Jan and Ulf’s Nature Trick: The Hottest Summer in 2000 Years

A couple of weeks ago, the New York Times and other institutional media proclaimed that “tree rings” (sometimes “ancient tree rings”) had “shown” that 2023 was the warmest summer in 2000 years (link link) Almost 25 years to the day since they had similarly proclaimed that 1998 was the warmest year in 1000 years.   The recent proclamation, as in 1998, was based on an article in Nature (Esper et al, 2024); the proclamation in 1998 was similarly based on an article in Nature (Mann et al, 1998), together with its companion article in Geophysical Research Letter (link).

A “Confidence Interval” Trick

In addition to the similarity of the conclusions to the two article, the structure of the money diagram in both cases is almost identical, as shown in the comparison below.

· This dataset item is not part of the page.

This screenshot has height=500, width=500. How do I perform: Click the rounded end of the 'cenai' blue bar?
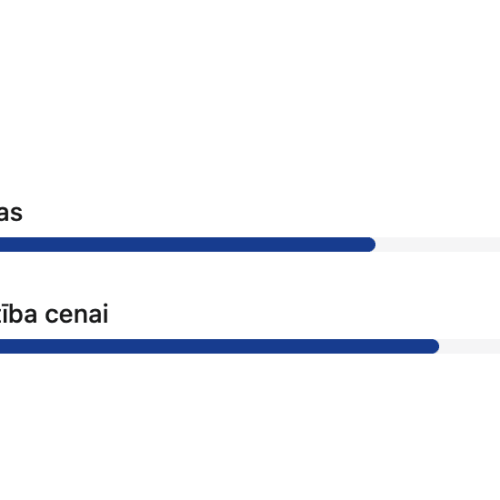pyautogui.click(x=433, y=346)
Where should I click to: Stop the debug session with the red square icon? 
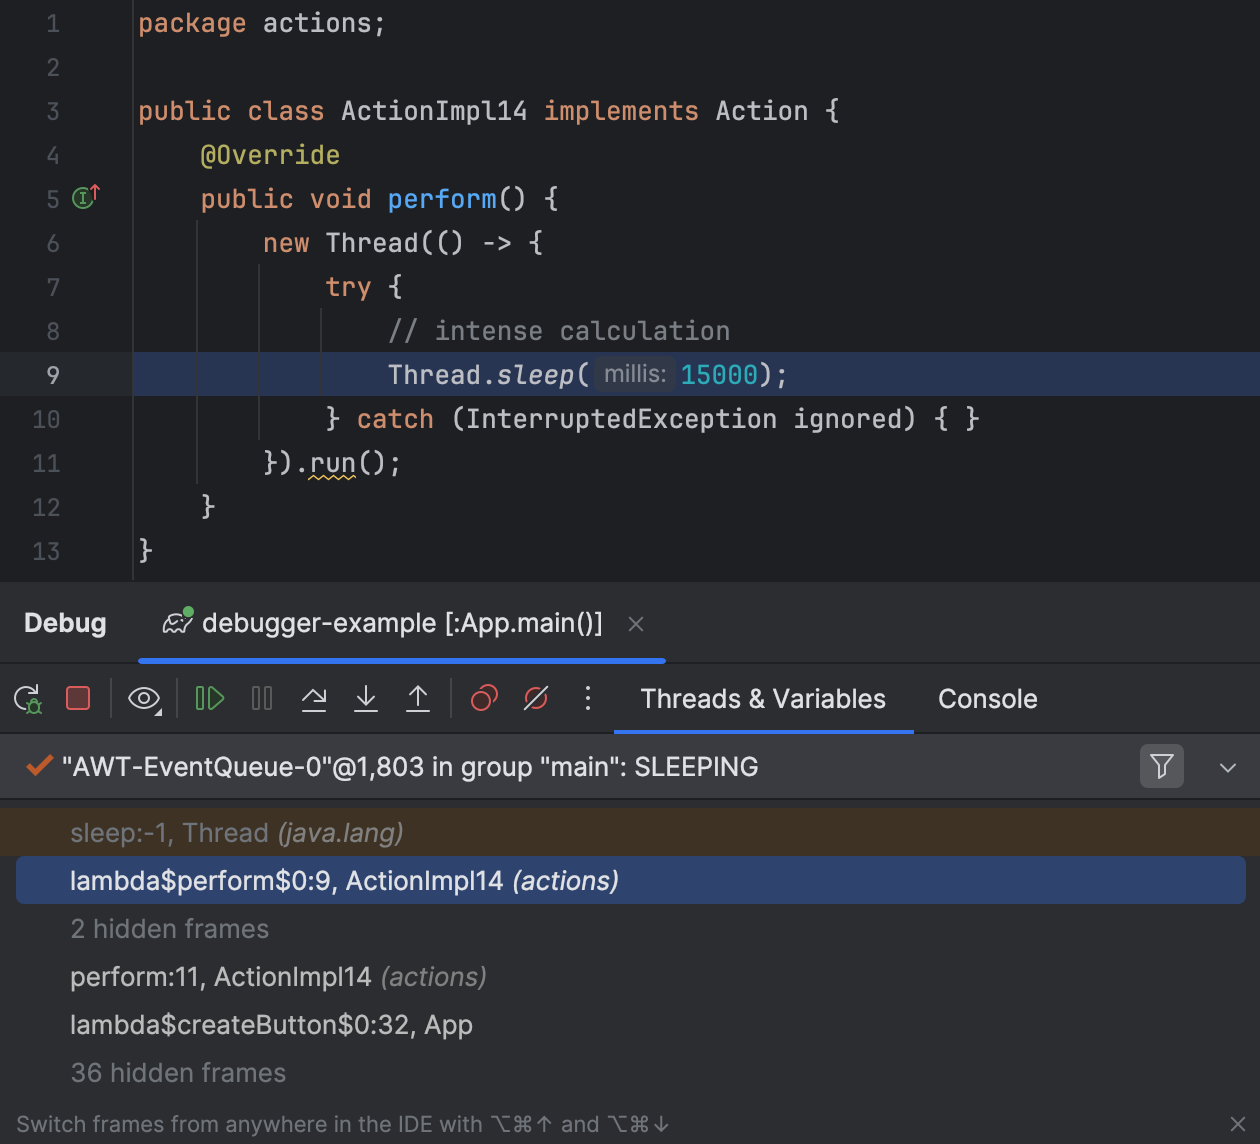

Figure 1. Left – On the left is the money diagram from Mann et al (1999)  showing confidence intervals from the Mann reconstruction in light grey, the reconstruction in black. The reconstruction itself only went to 1980. The instrumental temperature (as an “anomaly”) for 1998 was shown as a point. A horizontal line was then drawn across the diagram to show that the 1998 instrumental temperature exceeded the confidence interval for all prior dates of the reconstruction – hence the “warmest year in 1000 years”.  Right – the Esper et al 2024 reconstruction only went to 2010.  The point estimate for 2023 exceeds the confidence intervals for all prior years.

Each diagram shows purported confidence intervals around the reconstruction in light/medium gray. Each diagram also denotes a the recent instrumental estimate featured in the headline as a highlighted point.  In each case, the highlighted instrumental point is more than 10 years after the end of the reconstruction. In each case, the conclusion is obtained by observing that the instrumental point is higher than any of the upper confidence limits of the corresponding reconstruction.  In other words, both Esper et al (2024) and Mann et al (1998-99) used the same technique.

In Climategate controversy, there was voluminous discussion of the term “Mike’s Nature trick”, but, to my recollection, there was little to discussion of the term in relation to the use of confidence intervals to arrive at a “warmest year” conclusion.

In his notorious Climategate email, Phil Jones described “Mike’s Nature trick” as the splicing of proxy and instrumental temperatures that he had carried out for the World Meteorological Organization.  Mann had indeed spliced proxy and instrumental temperatures for the calculation of the smoothed reconstruction illustrated in the article, but had cut the smoothed version back to 1980 (the end of the proxy data.)  Mann vehemently denied that the splicing of proxy and instrumental data was “Mike’s Nature trick” and instead claimed that Mike’s Nature trick was nothing more than showing an estimate (reconstruction) and actual (observed temperature) on the same figure, clearly marked.  But this is such a benign and commonplace statistical practice that it cannot be reasonably described – even by the statistically and mathematically challenged Jones – as a “trick” in the mathematical sense.  A mathematical “trick” implies ingenuity or novelty, but showing estimate vs actual is trivial and commonplace.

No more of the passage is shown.